Di tengah ancaman anomali cuaca ekstrem dan krisis pemanasan global yang kian mengkhawatirkan, peran perguruan tinggi dituntut melampaui sekadar retorika di atas kertas. Menjawab urgensi tersebut, Universitas Muhammadiyah Malang (UMM) kembali menegaskan posisinya sebagai kampus inovasi yang memberikan solusi konkret. Dr. Ir. Nugroho Tri Waskitho, M.P., dosen Program Studi Kehutanan, Fakultas Pertanian-Peternakan (FPP) UMM, sukses meraih pendanaan bergengsi Program Ekosistem Hidup Berbasis Sains dan Teknologi (Bestari Saintek) 2025–2026 dengan perolehan hibah riset sebesar Rp450 juta.
Mengusung riset bertajuk “Model Peningkatan Penyerapan Karbon di Kabupaten Malang”, proyek ini dirancang secara strategis untuk mereduksi emisi gas rumah kaca. Berbeda dengan penelitian konvensional yang terkungkung di ruang tertutup, Nugroho menerapkan konsep living lab atau laboratorium hidup. Pendekatan ini menempatkan alam terbuka sebagai ruang eksperimental di mana penelitian diuji, dipraktikkan, dan dievaluasi secara langsung bersama masyarakat serta pemerintah daerah.
“Sebetulnya pendekatan living lab ini mengajak kita untuk keluar dari laboratorium fisik menuju laboratorium alam. Kita menjadikan kawasan hutan dan lahan di Kabupaten Malang sebagai subjek sekaligus objek penelitian yang dinamis,” jelas Nugroho.
Dalam implementasinya, riset ini melakukan pemetaan potensi serapan karbon secara presisi, yang kemudian ditindaklanjuti dengan edukasi serta pelatihan teknis bagi warga lokal. Petani dipersiapkan untuk mengelola lahan berkelanjutan melalui skema agroforestri dan penanaman spesies penyerap karbon tinggi seperti mangrove. Nugroho menegaskan bahwa inisiatif ini bertujuan menciptakan efek domino; tidak hanya menjaga ekosistem, tetapi juga mendongkrak produktivitas ekonomi rakyat sekaligus berkontribusi pada mitigasi iklim dunia.

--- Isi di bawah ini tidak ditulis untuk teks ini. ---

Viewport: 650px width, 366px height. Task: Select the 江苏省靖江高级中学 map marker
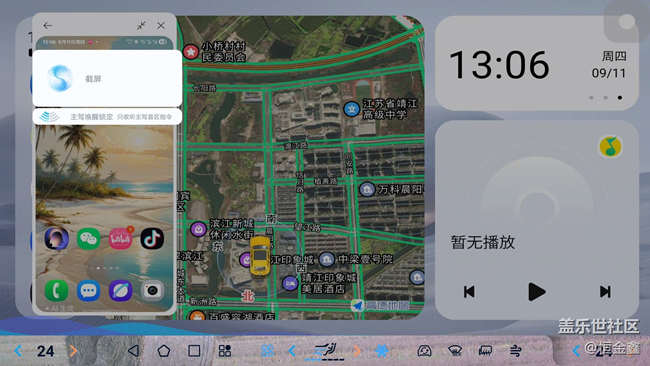pyautogui.click(x=352, y=109)
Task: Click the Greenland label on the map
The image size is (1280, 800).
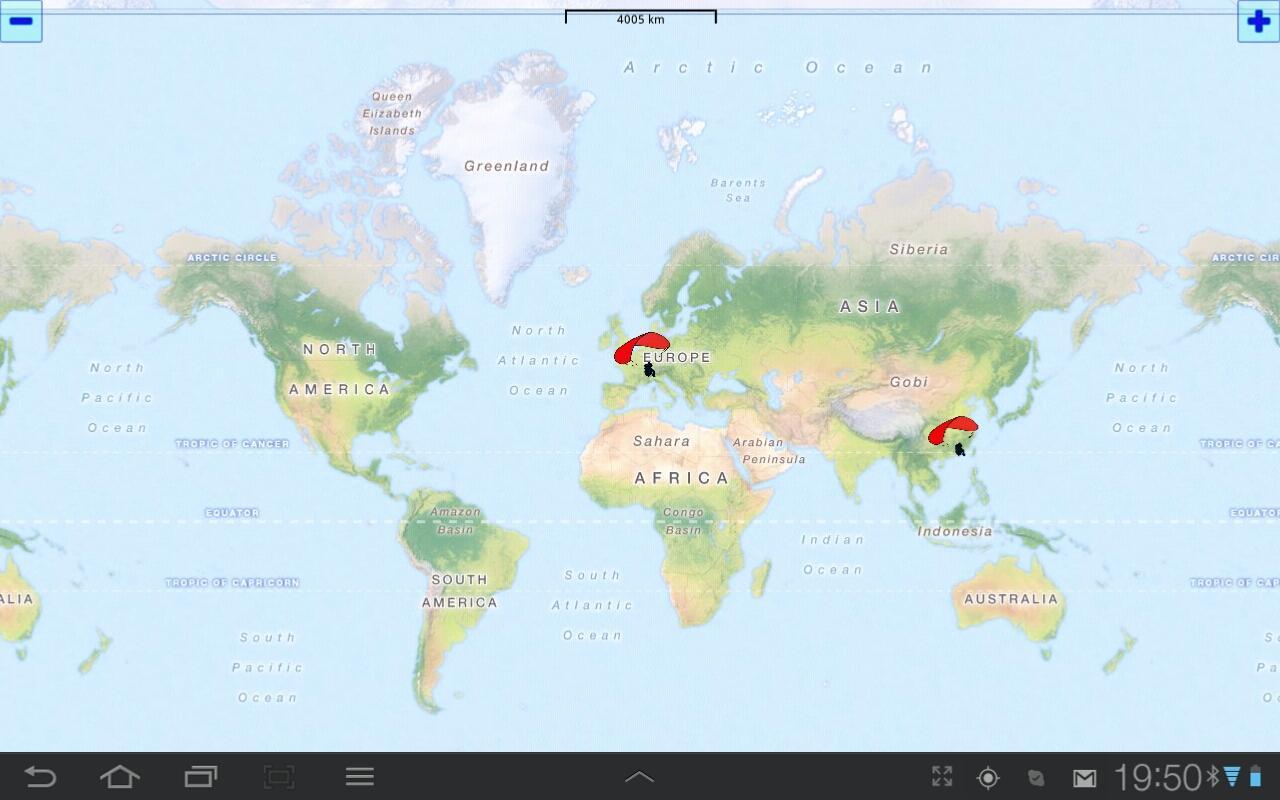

“Dampak dari penelitian ini memang menyasar cakupan Kabupaten Malang, namun problem perubahan iklim ini adalah isu global, sehingga aksi lokal kita ini kelak akan bermuara pada penyelamatan lingkungan secara internasional,” terangnya.
Keberhasilan menembus seleksi nasional yang sangat ketat ini tidak lepas dari dukungan Lembaga Penelitian dan Pengabdian kepada Masyarakat (LPPM) UMM yang memfasilitasi kolaborasi enam akademisi lintas disiplin. Harapannya, program ini tidak hanya berhenti saat masa riset usai, melainkan diadopsi sebagai landasan kebijakan pelestarian daerah yang permanen.
Sebagai penutup, Nugroho memberikan pesan bagi sivitas akademika agar riset yang dihasilkan tidak berakhir sebagai tumpukan publikasi jurnal semata. Menurutnya, sebuah temuan harus memiliki kebermanfaatan nyata bagi masyarakat.
“Sering kali sebuah temuan hanya berujung menjadi publikasi jurnal. Maka, cobalah untuk selalu mengaitkan hasil riset agar manfaatnya bisa langsung diterapkan dan dirasakan nyata oleh masyarakat maupun industri,” pesannya.